# Problème de connexion Wifi avec Freebox V6



## amsolo (21 Février 2012)

Bonjour, 

Premier message pour moi, et évidemment c'est pour une demande d'aide   


J'ai une freebox V6 depuis janvier. Tout marchait nickel (wifi compris) mais depuis 2-3 jours, sans que je m'explique pourquoi, je ne parviens plus à me connecter à internet sur mon mac. J'ai toujours la TV, je peux toujours utiliser le service FreeWifi (connexion à partir de la wifi d'un voisin), mais plus à ma propre connexion. Quand je tente, en indiquant la clé WPA (fournie par Free dès le début, je ne l'ai pas changé), il me dit "délai de connexion dépassé". 
Dans la mesure où je n'ai rien changé dans ma configuration auparavant, j'ai du mal à comprendre d'où ca vient. 

Puis en allant sur les fora, ca parle de DNS, de canal, etc.
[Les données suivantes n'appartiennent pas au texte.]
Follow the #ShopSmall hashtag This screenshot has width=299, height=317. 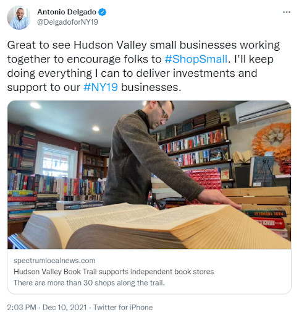(x=196, y=59)
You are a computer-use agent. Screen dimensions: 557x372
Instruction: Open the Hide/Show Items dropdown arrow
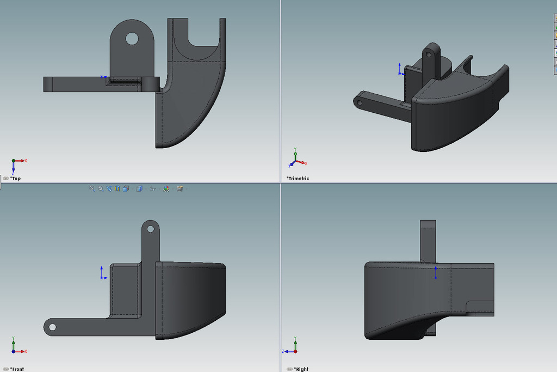pos(159,189)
Je suis plutôt du genre débutant, donc je n'y comprends pas grand chose . Par contre j'ai emménagé dans un immeuble neuf, et les nouveaux locataires arrivent petit à petit (avec des nouvelles freebox parfois), donc peut-être que l'histoire des canaux se répètent pour moi. 

En conclusion, est ce que quelqu'un peut m'indiquer comment régler mon pb avec des mots simples (   ). 

Merci d'avance à tous


----------



## amsolo (22 Février 2012)

Personne n'a d'idées pour moi  ?


----------



## amsolo (23 Février 2012)

je suis dépité. Je comprends rien. Même ma connection Freewifi n'est pas toujours facile à obtenir. Quand je pense que j'ai eu aucun pb pendant plusieurs semaines 

Je réclame votre aide, oh vous force geek.


----------



## littledebile (24 Février 2012)

Salut 

Voici une manipulation simple qui peut dépanner ta problématique de Wi-Fi : 

- Menu Pomme
- Préférences Systèmes
- Réseau 
- Sélectionner "Airport" ou "Wi-Fi" dans la colonne de gauche
- Cliquer sur "Avancé" sur la partie droite.
- Dans le tableau se trouvent tous les réseaux wifi auxquels s'est connecté ton mac
- Supprime à l'aide du moins "-" ta Freeboox et free wifi
- Valide avec OK 
- Appliquer 
- Dans la partie supérieur tu as "configuration :" 
- Clique sur ta configuration et choisi "modifier les configurations"
- Dans la petite fenêtre fait le plus "+" et nomme la comme tu veux (wifimaison, free2, etc)
- Clique sur "Terminer"
- Appliquer
- Reconnectes toi sur ta Freebox. 

Cordialement


----------



## amsolo (28 Février 2012)

Merci, j'essaye ça ce soir


----------